The relationship between extracellular volume fraction in symptomatic adults with tetralogy of Fallot and adverse cardiac events

Short-axis T1 map in an adult with repaired tetralogy of Fallot
Elsevier, Journal of Cardiology, Volume 75, Issue 4, 2020, Pages 424-431
Yumi Shiina, Kota Taniguchi, Michinobu Nagao, Tatsunori Takahashi, Koichiro Niwa, Masateru Kawakubo, Kei Inai


To investigate the relationship between the extracellular volume fraction (ECV) measured using cardiac magnetic resonance (CMR) T1 mapping and cardiac events in symptomatic adults with tetralogy of Fallot (TOF).


A total of 60 consecutive symptomatic adults (35.4 ± 13.8 years old) with repaired TOF who were in New York Heart Association functional class 2–4 were prospectively enrolled. Native T1 values and ECV of the free walls of the right ventricle (RV), the left ventricle, and the ventricular septum were obtained by CMR T1 mapping using a 3.0 T scanner and the saturation recovery method. Correlations between T1 mapping measurements, conventional parameters, and predictors of adverse cardiac events were analyzed. The patients with episodes of only atrial arrhythmia were excluded.

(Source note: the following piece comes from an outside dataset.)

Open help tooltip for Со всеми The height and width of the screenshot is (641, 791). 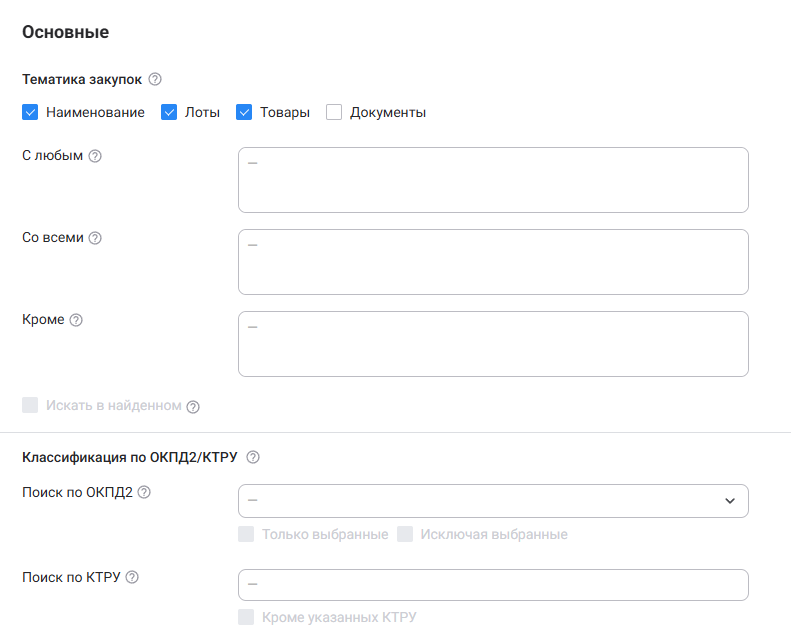[x=96, y=238]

Significant correlations were observed between RV functional parameters, RV-ECV, and septum-ECV. Follow-up period was 747.1 ± 315 days and 13 patients had cardiac events: Acute heart failure and/or sustained ventricular tachycardia occurred in 8 patients and 5 patients underwent cardiac surgery. Cox-hazard analysis revealed that septum-ECV and RV-ECV were predictors of adverse events (hazard ratio of septum-ECV and RV-ECV: 1.41 and 1.19, 95% CI: 1.05–1.89, 1.004–1.41 with p-values of 0.02, and 0.045, respectively). Adults with septum-ECV >29.0% and RV ejection fraction (EF) <45.0% were more likely to experience cardiac events (log rank test: p < 0.043).


RV-ECV and septum-ECV correlate with RV functional parameters. Biventricular ECVs can be predictors of adverse cardiac events in adults with TOF. In particular, the combination of septum-ECV and RVEF was a useful predictor, compared to the use of a single CMR parameter.